When purchasing any sort of camera equipment
, be it a $3000 dollar SLR
or a $400 digital camera
it is important to realize that every single thing you buy in that store is negotiable
. Camera equipment has a large markup
and the dealers are used to haggling
. This includes mall standards like Wolf Camera
. Never accept the price given, and always be prepared to negotiate for a better deal. One good way to get a rock bottom price is to call a discount camera dealer like B&H
Photo in New York
( www.bandh.com). You MUST call them on the phone
, most retailers of name brand equipment have signed agreements stating that they will not advertise any price below the Minimum Advertised Price
set by the manufacturer. This does not however prevent them from selling
it at a lower price.
For example, this summer I wanted to buy a new digital video camera, and I selected the Sony PC100. My local Portland camera shop, Camera World listed it in their circulars for $1899. I called B&H and they quoted me a price of $1450. So I knew that since they were making money at that price, the wholesale had to be way under that, probably under $1200. In addition I wanted a number of accessories, all of which they sold for between 50 and 80% of list price. I wrote down all of the prices and went off to Camera World.

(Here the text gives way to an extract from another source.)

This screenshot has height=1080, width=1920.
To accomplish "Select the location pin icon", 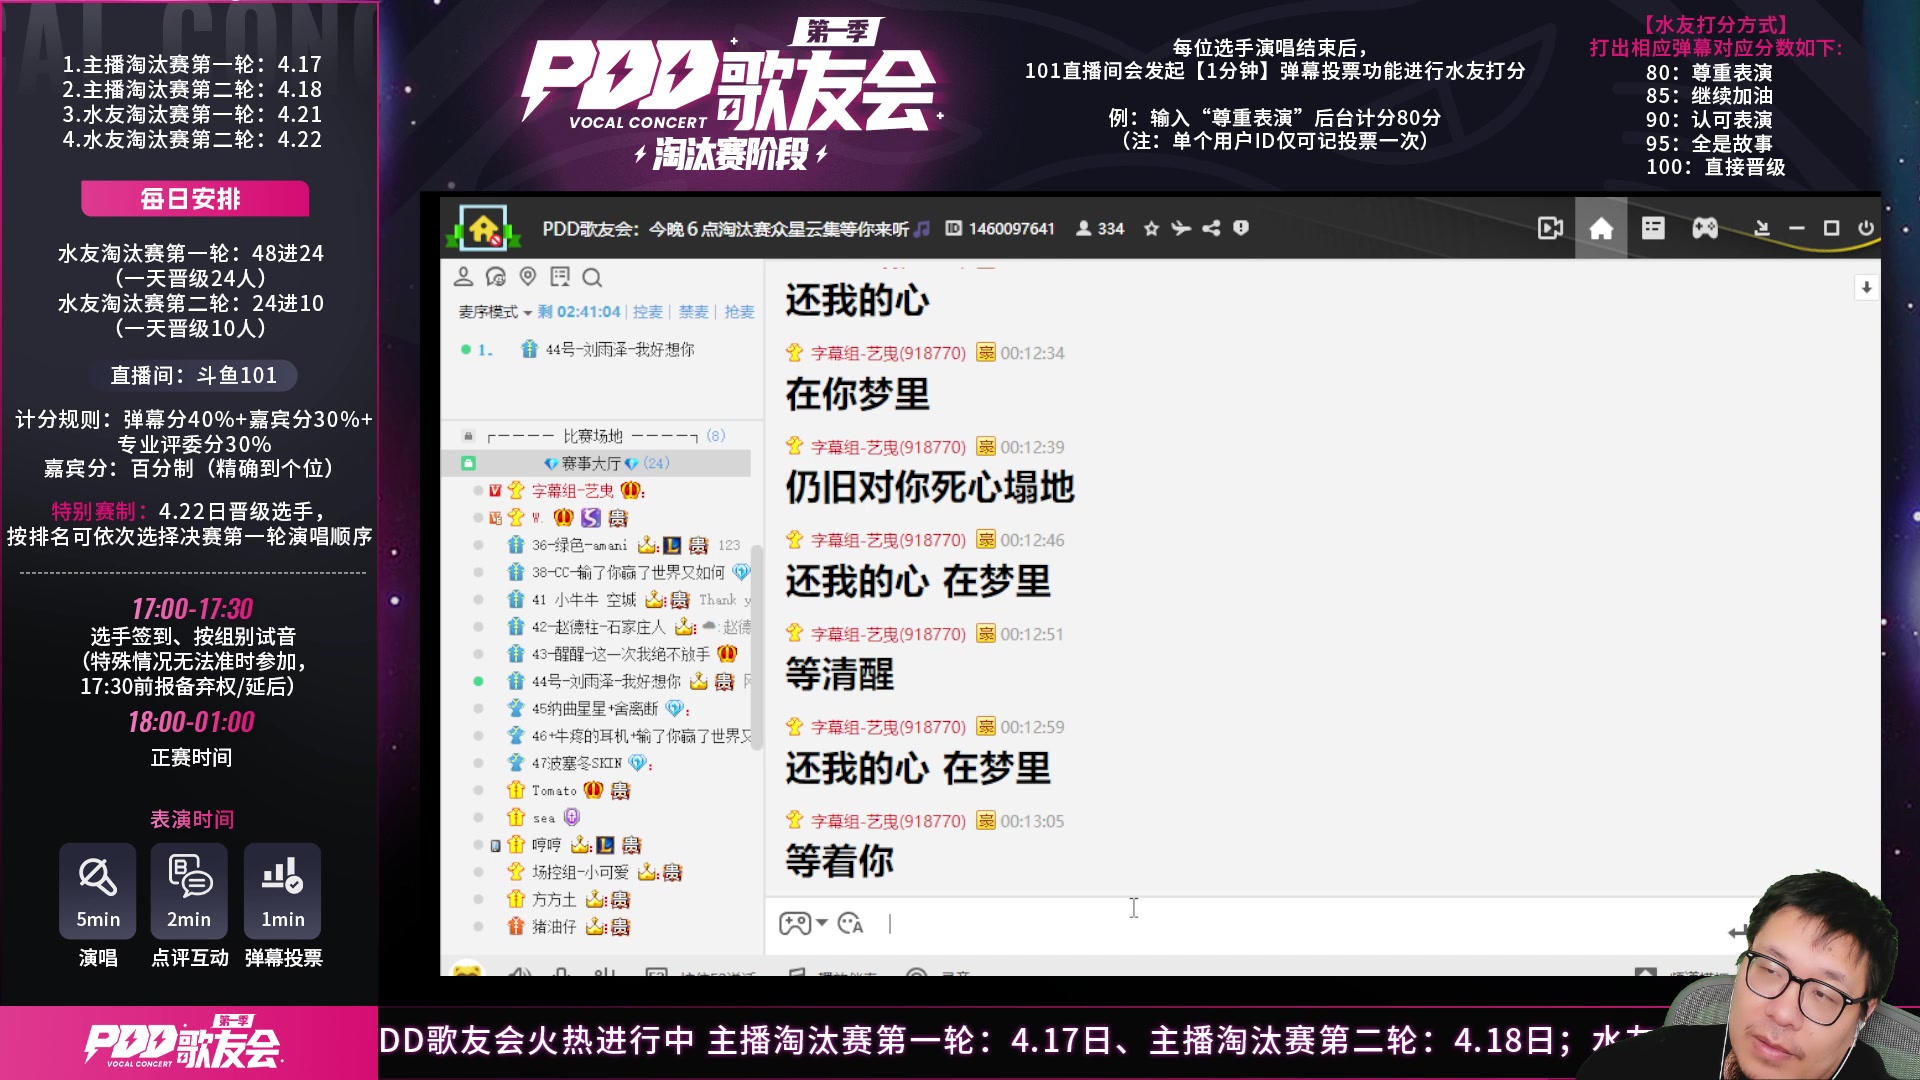I will point(528,277).
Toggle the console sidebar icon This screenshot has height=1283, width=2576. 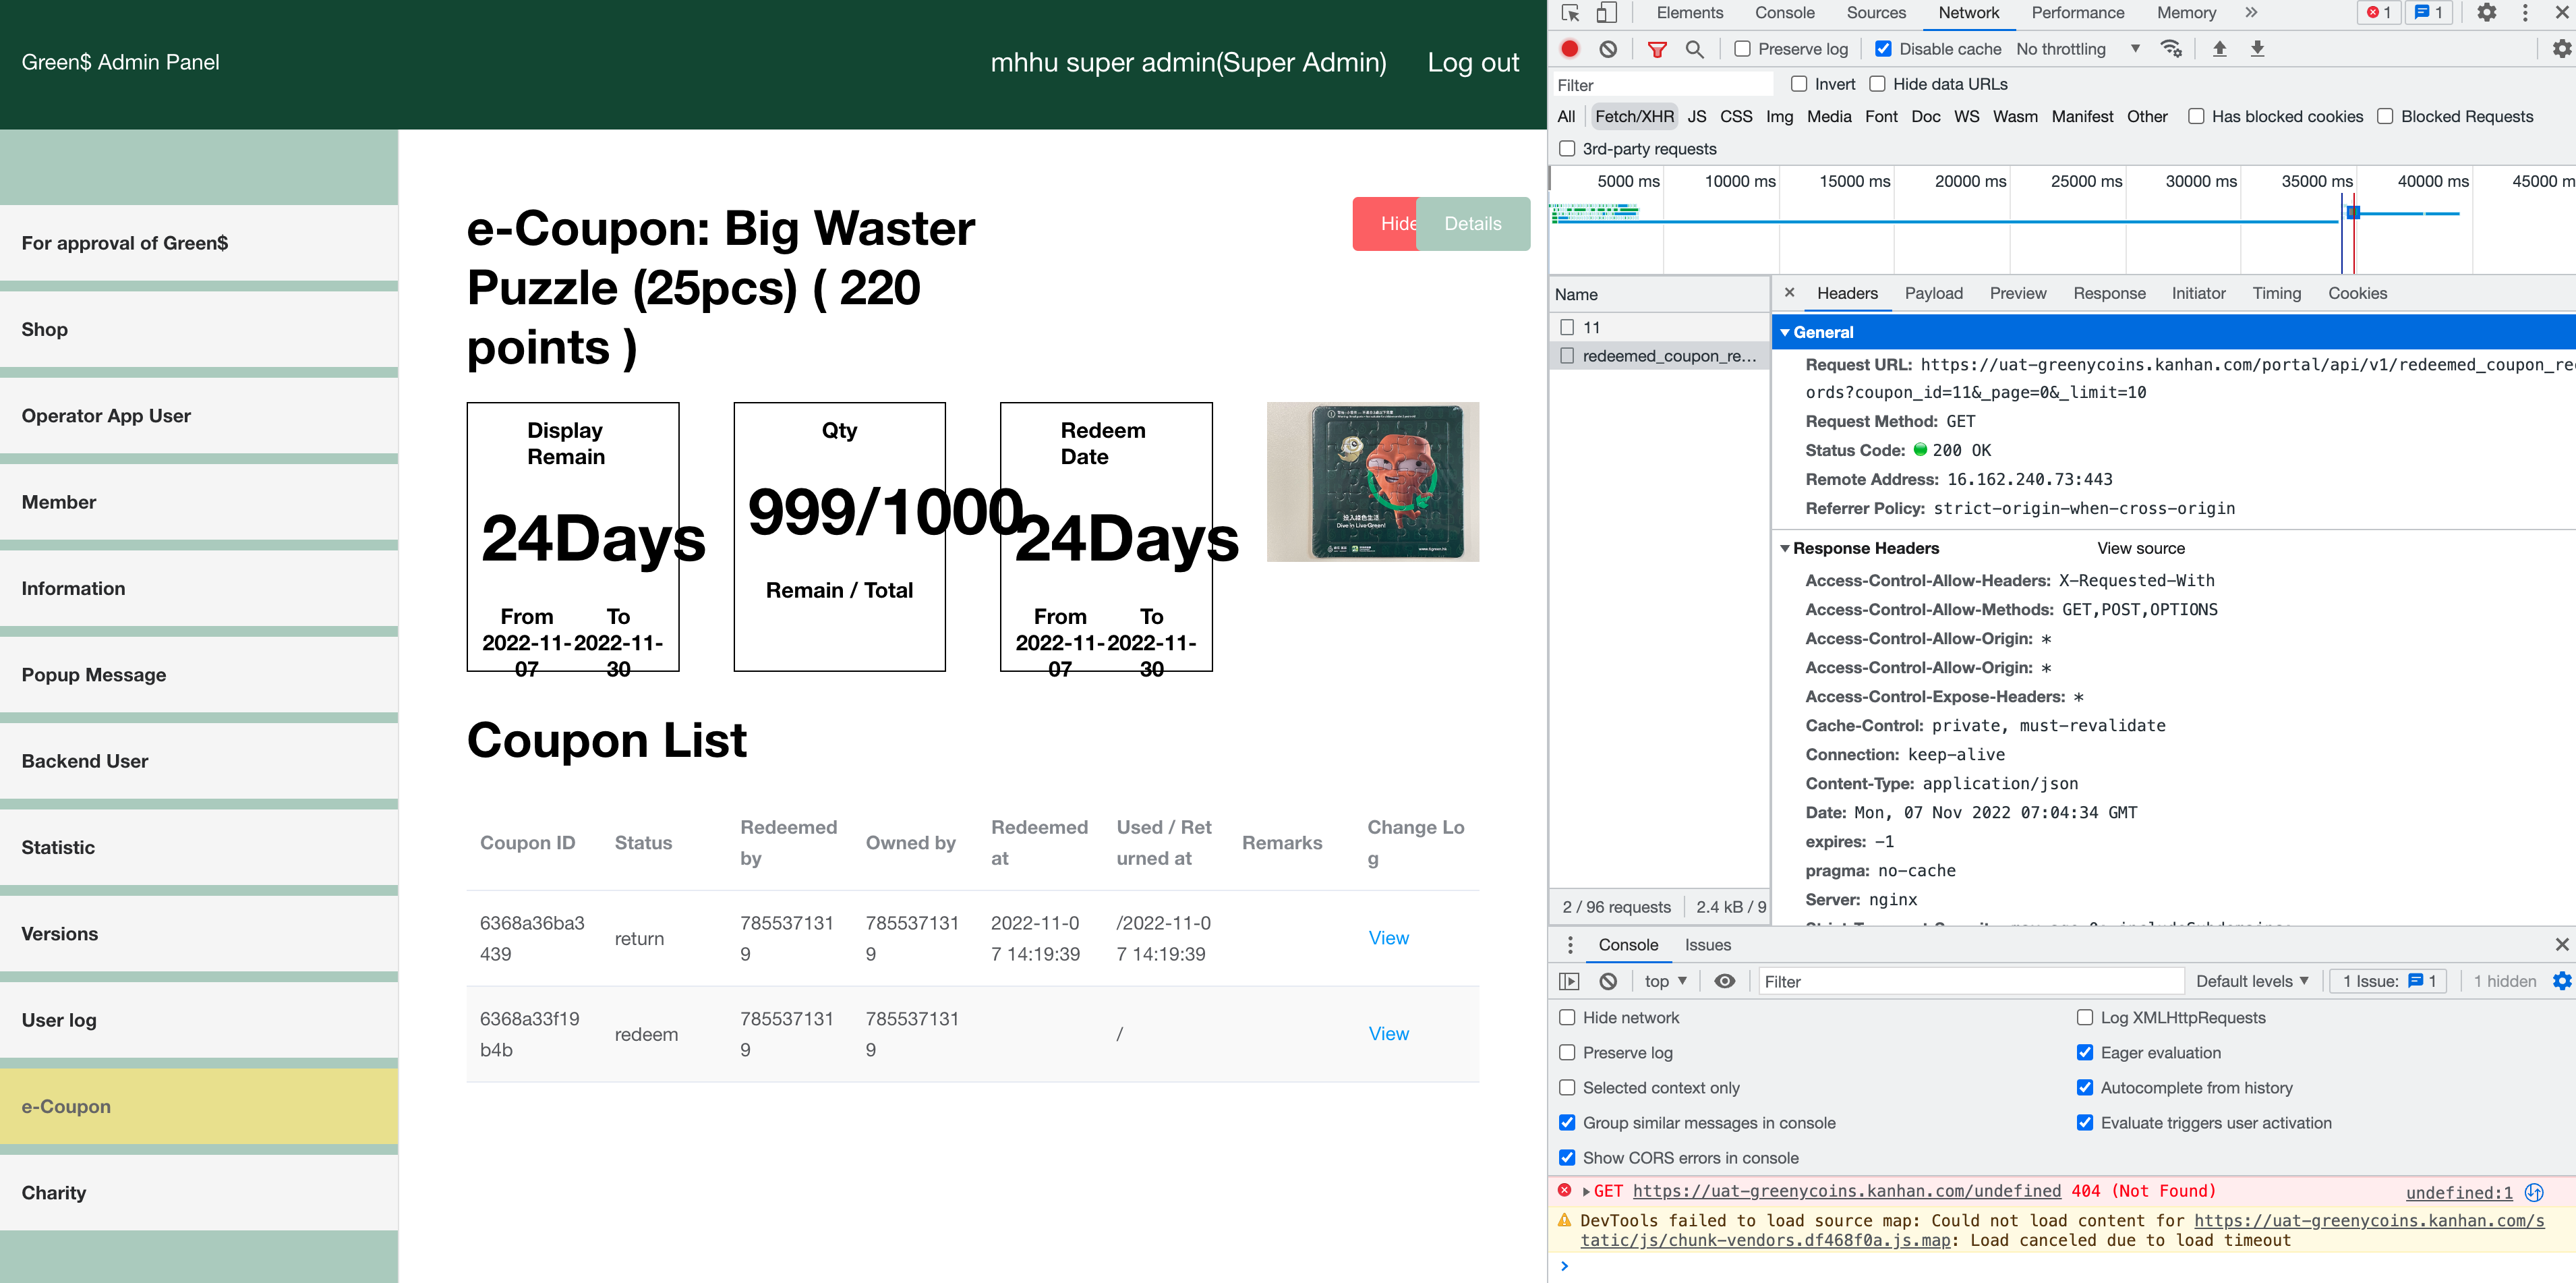tap(1570, 981)
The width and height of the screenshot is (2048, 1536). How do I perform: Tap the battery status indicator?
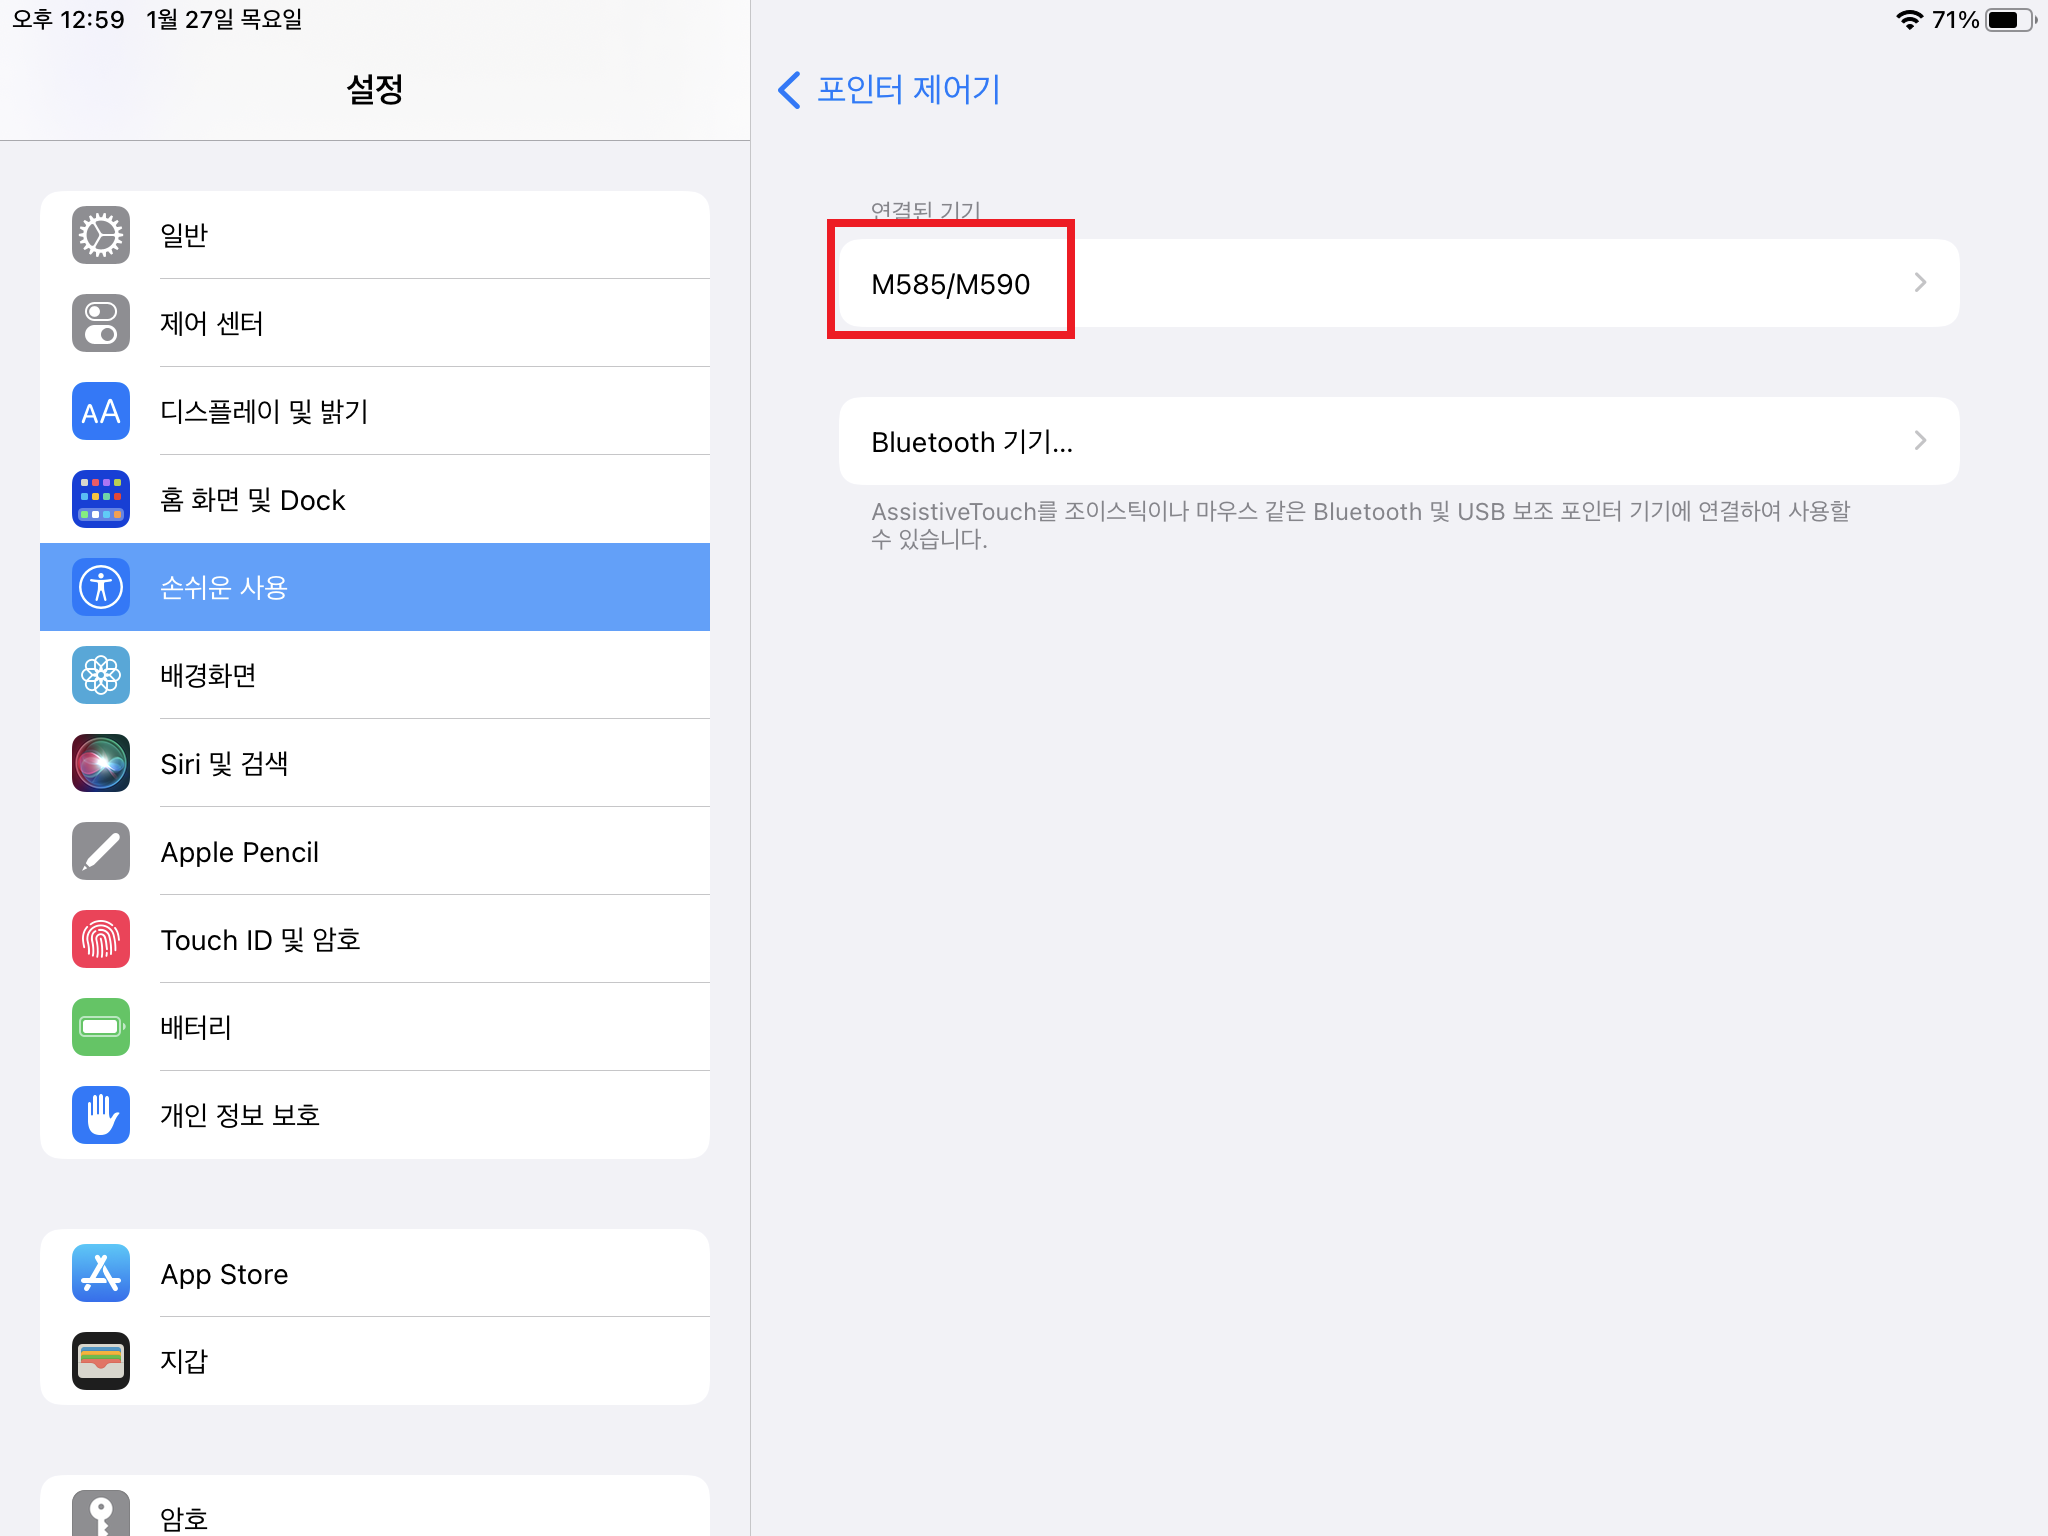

I told the salesman I wanted that camera, but that B&H (everyone in the camera business has heard of them) had it for $1400 and could he match that price. He looked it up in the computer, and immediately said, "Sure". Right there, I saved $500 dollars, and it was the same story on the accessories. It was an especially good deal because Portland does not have sales tax and I didn't have to pay shipping.
The moral of the story? HAGGLE. Don't be embarrassed, I guarantee the sales associate won't.